* **Task statement**: Keep to one stretch of the data below, the lines from the one with "Iscrivi il tuo" up to and including the one with "Validità corsi (590, 794)", and return that stretch exactly.

[Start of section]

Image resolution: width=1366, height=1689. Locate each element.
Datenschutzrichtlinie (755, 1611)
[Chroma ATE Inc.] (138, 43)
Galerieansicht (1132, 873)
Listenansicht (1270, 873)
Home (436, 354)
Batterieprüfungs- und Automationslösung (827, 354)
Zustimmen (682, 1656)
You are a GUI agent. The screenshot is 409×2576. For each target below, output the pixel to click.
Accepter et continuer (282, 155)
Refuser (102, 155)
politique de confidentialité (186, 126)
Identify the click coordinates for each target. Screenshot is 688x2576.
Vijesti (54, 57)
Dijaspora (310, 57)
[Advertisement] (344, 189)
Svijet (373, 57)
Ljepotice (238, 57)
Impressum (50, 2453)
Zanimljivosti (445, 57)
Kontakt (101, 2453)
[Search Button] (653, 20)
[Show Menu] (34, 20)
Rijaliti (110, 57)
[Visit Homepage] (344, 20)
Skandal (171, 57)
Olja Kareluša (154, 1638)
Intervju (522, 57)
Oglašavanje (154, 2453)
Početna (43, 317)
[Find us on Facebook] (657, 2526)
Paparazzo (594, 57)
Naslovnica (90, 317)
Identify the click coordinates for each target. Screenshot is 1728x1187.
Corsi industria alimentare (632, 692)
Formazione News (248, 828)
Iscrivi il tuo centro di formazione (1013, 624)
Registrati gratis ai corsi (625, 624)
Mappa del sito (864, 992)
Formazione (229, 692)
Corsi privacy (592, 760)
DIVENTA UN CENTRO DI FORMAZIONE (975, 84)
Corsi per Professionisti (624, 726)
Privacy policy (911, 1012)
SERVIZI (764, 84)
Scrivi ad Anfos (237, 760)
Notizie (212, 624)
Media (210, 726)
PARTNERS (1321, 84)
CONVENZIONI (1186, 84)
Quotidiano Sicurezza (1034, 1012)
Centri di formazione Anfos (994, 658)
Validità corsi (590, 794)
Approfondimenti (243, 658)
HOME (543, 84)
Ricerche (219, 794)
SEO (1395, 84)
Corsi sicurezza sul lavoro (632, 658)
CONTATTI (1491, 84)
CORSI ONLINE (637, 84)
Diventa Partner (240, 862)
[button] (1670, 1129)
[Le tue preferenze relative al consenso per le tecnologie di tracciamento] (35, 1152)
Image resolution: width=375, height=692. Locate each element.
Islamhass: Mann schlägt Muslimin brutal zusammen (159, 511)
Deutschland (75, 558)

[End of section]

* **Exercise result**:
Iscrivi il tuo centro di formazione (1013, 624)
Registrati gratis ai corsi (625, 624)
Mappa del sito (864, 992)
Formazione (229, 692)
Corsi privacy (592, 760)
DIVENTA UN CENTRO DI FORMAZIONE (975, 84)
Corsi per Professionisti (624, 726)
Privacy policy (911, 1012)
SERVIZI (764, 84)
Scrivi ad Anfos (237, 760)
Notizie (212, 624)
Media (210, 726)
PARTNERS (1321, 84)
CONVENZIONI (1186, 84)
Quotidiano Sicurezza (1034, 1012)
Centri di formazione Anfos (994, 658)
Validità corsi (590, 794)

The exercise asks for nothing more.